Improve async string perf and fix reading chars with initial offset. #3377

Wraith2 · 2025-05-26T20:26:25Z

Description

For performance related changes see background information in #3274 (comment) and the preceeding conversation. Reading a string in async mode was being slower than expected so I investigated. I will annotate each change with an explanation.

Issues

fixes #3331
fixes #3274

Testing

Tests have been added which cover both issues that are being fixed.

…decrease memcopy and gc time spent

…arameter

Wraith2 · 2025-05-26T20:27:10Z

src/Microsoft.Data.SqlClient/netcore/src/Microsoft/Data/SqlClient/TdsParser.cs

@@ -13133,8 +13133,7 @@ bool writeDataSizeToSnapshot

            totalCharsRead = (startOffsetByteCount >> 1);
            charsLeft -= totalCharsRead;
-            offst = totalCharsRead;


This is all that's required to fix #3331, done in both netcore and netfx.

Wraith2 · 2025-05-26T20:30:05Z

src/Microsoft.Data.SqlClient/netcore/src/Microsoft/Data/SqlClient/TdsParser.cs

@@ -13088,7 +13088,7 @@ bool writeDataSizeToSnapshot
                ||
                (buff.Length >= offst + len)
                ||
-                (buff.Length == (startOffsetByteCount >> 1) + 1),
+                (buff.Length >= (startOffsetByteCount >> 1) + 1),


This change simply allows the target buffer we're copying into to be a bit larger than we actually need.
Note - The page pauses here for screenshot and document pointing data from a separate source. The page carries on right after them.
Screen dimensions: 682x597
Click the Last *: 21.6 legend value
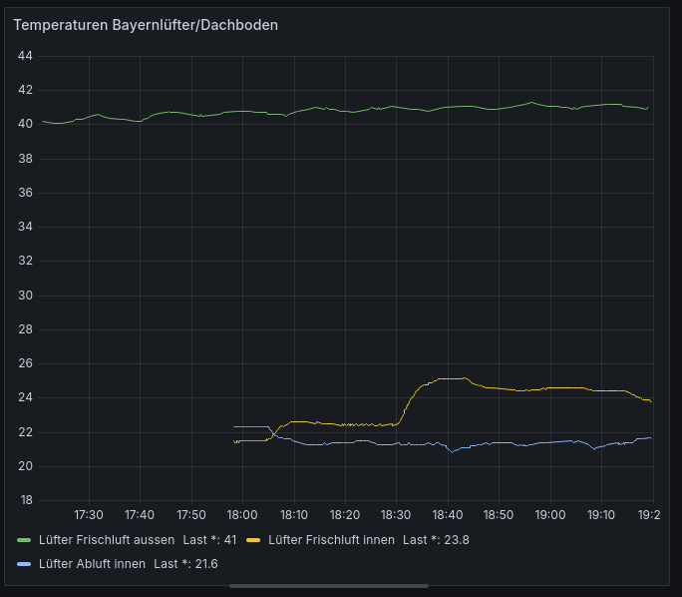[x=185, y=564]
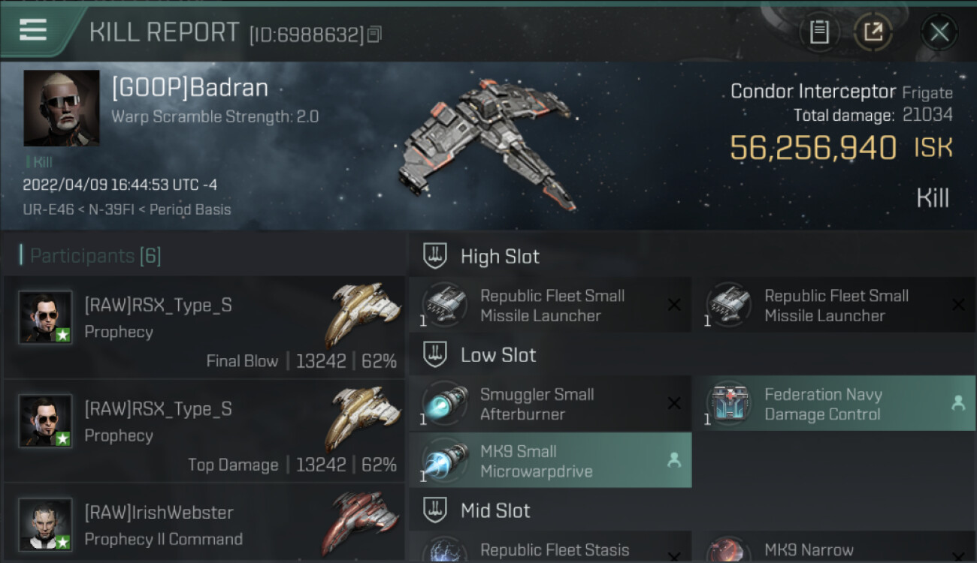Select the final blow participant RSX_Type_S

coord(204,327)

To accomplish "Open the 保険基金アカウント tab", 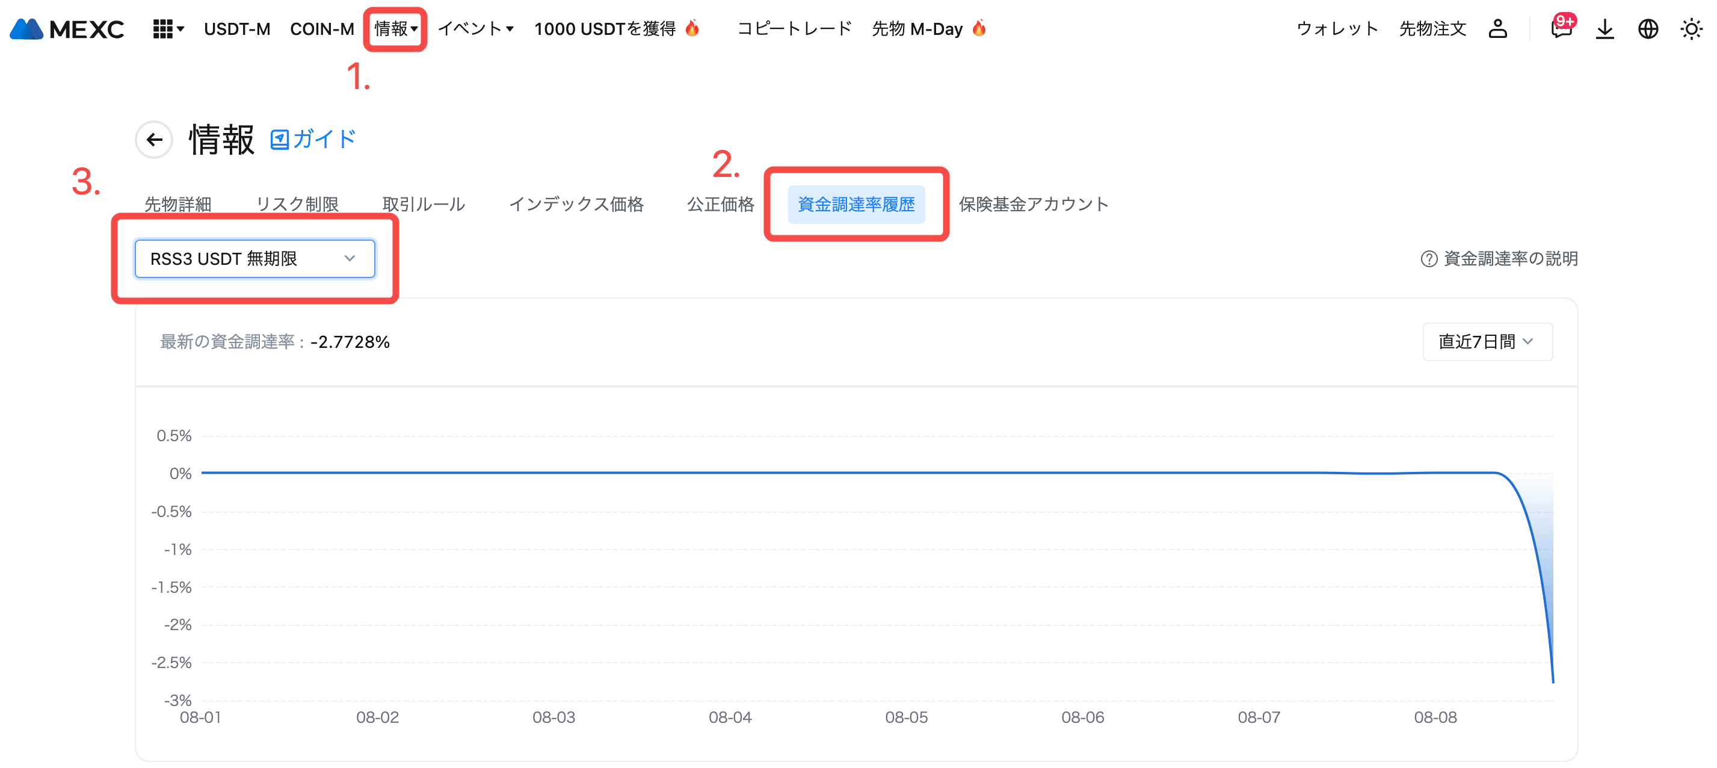I will tap(1033, 204).
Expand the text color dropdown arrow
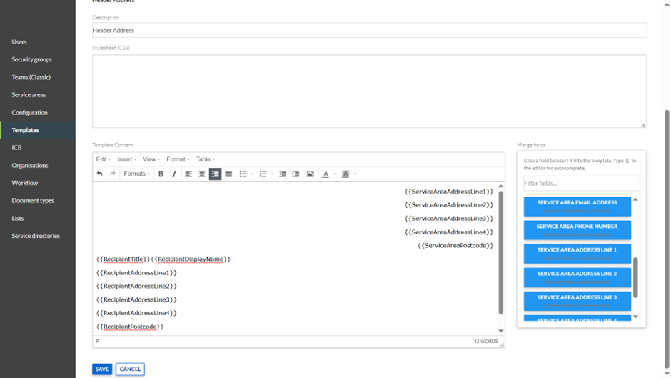The width and height of the screenshot is (671, 378). (335, 174)
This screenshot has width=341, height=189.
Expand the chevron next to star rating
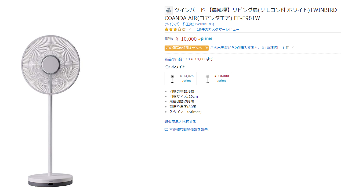coord(190,29)

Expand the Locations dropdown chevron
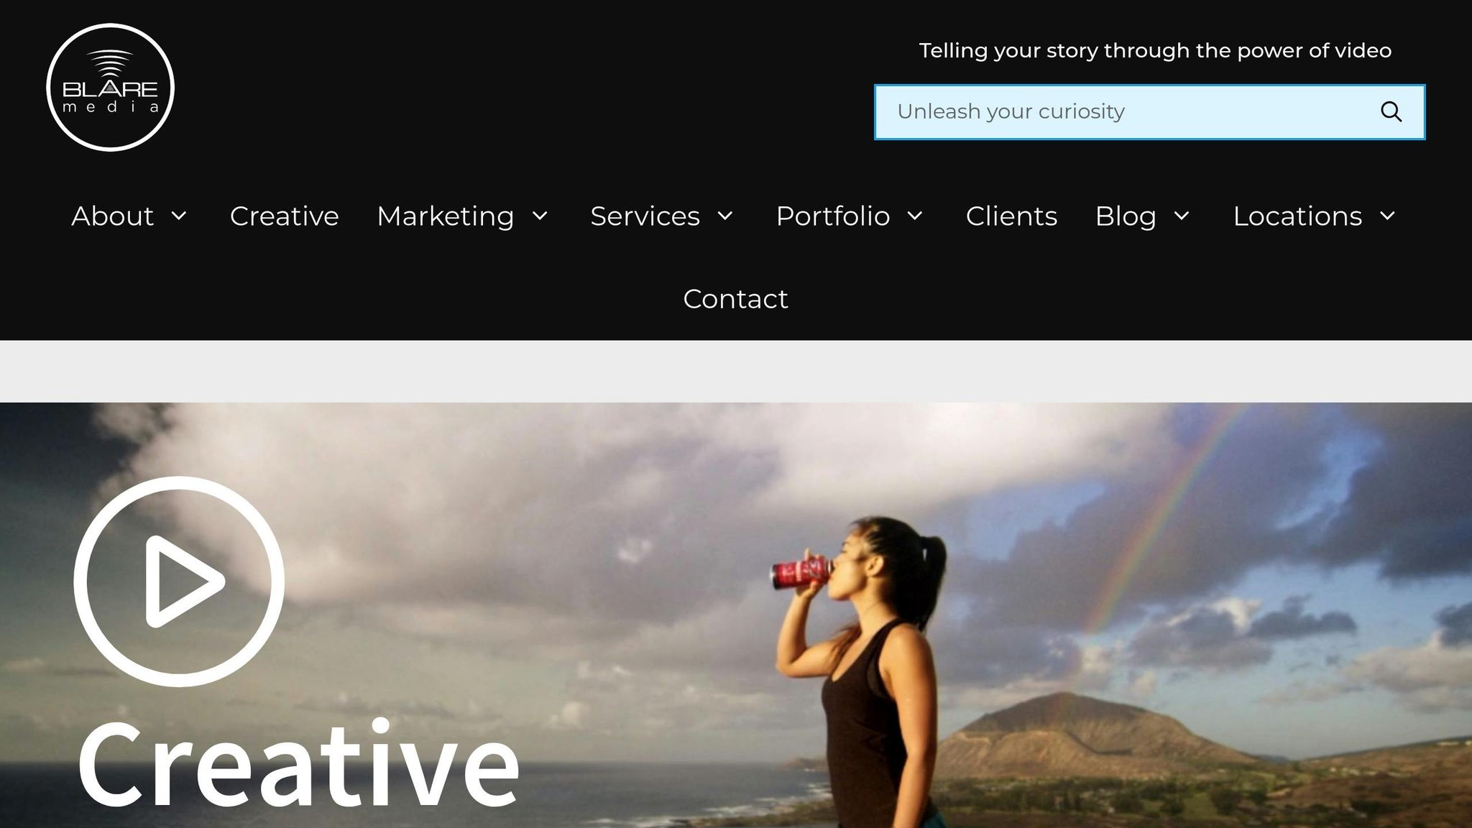pos(1388,216)
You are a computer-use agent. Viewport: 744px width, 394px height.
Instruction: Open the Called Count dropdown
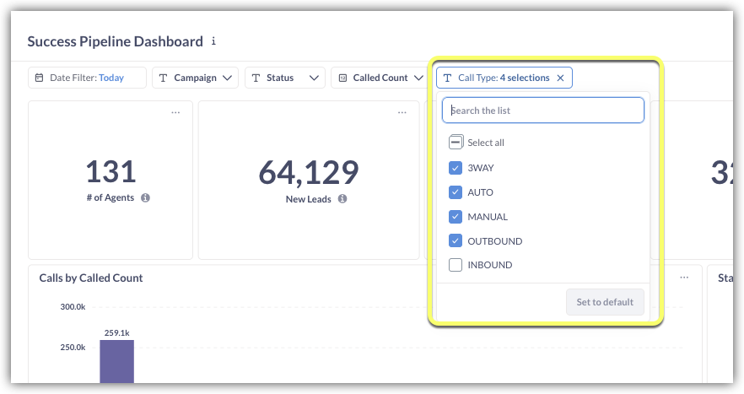tap(380, 78)
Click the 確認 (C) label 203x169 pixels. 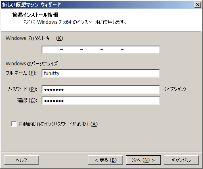(x=27, y=100)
This is required so that we can make the later change which grows the buffer more than we need.

Wraith2 · 2025-05-26T20:37:55Z

src/Microsoft.Data.SqlClient/netcore/src/Microsoft/Data/SqlClient/TdsParser.cs

@@ -13152,7 +13152,10 @@ bool writeDataSizeToSnapshot
                        }
                        else
                        {
-                            newbuf = new char[offst + charsRead];
+                            // grow by an arbitrary number of packets to avoid needing to reallocate


As this comment explains we grow the buffer in a slightly unusual way. Typically buffer sizes are doubled or use some reasonably fraction (like 1.5). This can be unhelpful when we know that we're likely to run in low memory conditions like containers and that the data could be very large. It would be very easy to have a 512 Mib buffer and be unable to resize it to 1Gib because of limits.

The reason that we need to resize the buffer is that we've encountered some more data and we aren't certain of the total data size. In the case of a multipacket string we would keep encountering more data with each packet and keep creating new buffers, copying data and then doing it all again resulting in huge amounts of memory throughput and time spent in memcpy, see profile traces in #3274 (comment)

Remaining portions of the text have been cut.